Well, there may be an alternative method on its way soon, and this one’s a lot less… painless.
A COVID-19 Vaccine That’s Taken as a Pill is Entering Clinical Trial This Year
According to Business Insider, a COVID-19 vaccine, which comes in the form of a pill, could begin clinical trials within 2021.
And lest you’re wondering, no it’s not the kind of pill that you pop into your rear end.
Rather, it goes into your mouth.
Or at least, that’s what we are led to believe.
According to the news report, the substance is produced by Oravax – a joint venture between the Israeli-American company Oramed and the Indian company Premas Biotech.
They have announced an intention to commence the first phase of human trials by June.
Nadav Kidron, CEO of Oramed, has since expressed that an oral vaccine could “potentially [enable] people to take the vaccine themselves at home”.
It can be transported in a standard refrigerator as well, where it’s kept at room temperature.
This makes “it logistically easier to get it anywhere around the world,” Kidron added.
In addition, they would benefit those who are afraid of needles and could even provide benefits over other conventional vaccines.
However, there is reportedly no confirmed notion of success, and even if it does work it could take an entire year before the vaccine is authorised for public use.
For reference, Moderna and Pfizer started their first human trials in March and May 2020 respectively. The vaccines were only authorised several months later.
Prof.
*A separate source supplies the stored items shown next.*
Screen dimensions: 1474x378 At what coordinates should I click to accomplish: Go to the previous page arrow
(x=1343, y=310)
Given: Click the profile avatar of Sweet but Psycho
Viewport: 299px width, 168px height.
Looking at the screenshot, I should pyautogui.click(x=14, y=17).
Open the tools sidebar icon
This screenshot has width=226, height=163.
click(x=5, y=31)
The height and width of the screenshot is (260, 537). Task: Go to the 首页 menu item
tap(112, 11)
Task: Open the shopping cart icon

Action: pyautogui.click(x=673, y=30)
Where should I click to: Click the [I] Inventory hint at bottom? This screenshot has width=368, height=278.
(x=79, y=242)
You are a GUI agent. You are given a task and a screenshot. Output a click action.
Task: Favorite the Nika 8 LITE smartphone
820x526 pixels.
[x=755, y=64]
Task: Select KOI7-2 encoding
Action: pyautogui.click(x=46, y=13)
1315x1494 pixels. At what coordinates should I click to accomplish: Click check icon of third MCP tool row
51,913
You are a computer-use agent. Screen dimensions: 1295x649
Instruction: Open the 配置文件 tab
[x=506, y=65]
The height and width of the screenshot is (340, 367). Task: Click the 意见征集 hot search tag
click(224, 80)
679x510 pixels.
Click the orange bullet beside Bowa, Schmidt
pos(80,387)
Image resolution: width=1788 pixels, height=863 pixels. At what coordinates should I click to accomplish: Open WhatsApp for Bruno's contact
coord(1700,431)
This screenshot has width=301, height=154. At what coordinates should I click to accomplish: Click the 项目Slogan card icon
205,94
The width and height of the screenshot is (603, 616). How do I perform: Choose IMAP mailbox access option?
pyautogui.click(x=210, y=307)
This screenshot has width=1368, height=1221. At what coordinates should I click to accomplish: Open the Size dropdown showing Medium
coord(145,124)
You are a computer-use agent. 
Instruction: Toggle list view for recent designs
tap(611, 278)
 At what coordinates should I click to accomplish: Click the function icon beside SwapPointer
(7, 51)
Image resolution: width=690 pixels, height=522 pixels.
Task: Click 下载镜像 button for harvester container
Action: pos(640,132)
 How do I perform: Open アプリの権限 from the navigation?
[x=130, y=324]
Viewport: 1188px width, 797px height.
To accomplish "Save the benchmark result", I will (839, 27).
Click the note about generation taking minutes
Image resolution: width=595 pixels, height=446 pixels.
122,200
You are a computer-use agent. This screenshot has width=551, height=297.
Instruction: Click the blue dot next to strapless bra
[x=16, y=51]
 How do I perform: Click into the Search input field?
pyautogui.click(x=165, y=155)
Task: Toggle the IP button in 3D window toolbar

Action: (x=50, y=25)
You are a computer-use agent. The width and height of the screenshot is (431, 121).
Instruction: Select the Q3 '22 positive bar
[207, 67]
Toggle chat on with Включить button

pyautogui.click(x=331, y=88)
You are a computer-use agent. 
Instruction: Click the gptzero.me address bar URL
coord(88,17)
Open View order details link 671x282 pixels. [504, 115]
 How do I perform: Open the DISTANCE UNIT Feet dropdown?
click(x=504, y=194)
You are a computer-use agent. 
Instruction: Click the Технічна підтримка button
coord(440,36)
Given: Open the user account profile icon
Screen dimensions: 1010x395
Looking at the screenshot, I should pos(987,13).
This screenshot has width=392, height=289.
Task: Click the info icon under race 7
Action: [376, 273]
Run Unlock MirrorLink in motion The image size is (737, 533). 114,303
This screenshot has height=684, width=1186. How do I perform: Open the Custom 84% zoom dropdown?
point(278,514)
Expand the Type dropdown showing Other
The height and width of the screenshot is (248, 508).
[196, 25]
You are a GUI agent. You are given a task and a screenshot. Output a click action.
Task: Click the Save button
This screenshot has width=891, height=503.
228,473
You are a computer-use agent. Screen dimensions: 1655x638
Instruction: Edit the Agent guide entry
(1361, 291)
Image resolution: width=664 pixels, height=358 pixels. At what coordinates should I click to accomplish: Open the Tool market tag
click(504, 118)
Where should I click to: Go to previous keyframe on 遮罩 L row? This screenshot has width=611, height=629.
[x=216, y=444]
Paul Hunter, Professor in Medicine at the University of East Anglia, has also sent a warning.
“We would need properly conducted studies to prove [oral vaccines’] worth,” he said.
However, he did acknowledge an oral vaccine’s possible benefits.
It should be noted that there has been a previous oral COVID-19 vaccine test by a company named Vaxart.
Though results in animal trials were deemed to be promising, the vaccine ultimately faltered in the initial human trials.
Oravax would surely hope to avoid such a fate, considering how its animal trials, too, seem to display encouraging results.
“The results of the animal studies are encouraging”, Hunter told Insider. “But don’t assume that animal results always translate into human results”.
“We need human studies to be sure,” he said.
Meanwhile, researchers are working on second-generation alternatives such as nasal-spray vaccines.
They are also looking into patch-form solutions.
According to reports, Oxford is currently exploring the notion of tablets, as well as nasal-spray oral vaccines.
China’s Sinovac, however, remains under review.
Apparently, additional data is “required to assess if it can meet the required standards for quality, safety and efficacy for interim authorisation under the Pandemic Special Access Route,” said HSA.
Prime Minister Lee Hsien Loong has since made it clear that Singapore will “use vaccines from any source,” as “vaccines do not carry nationality”.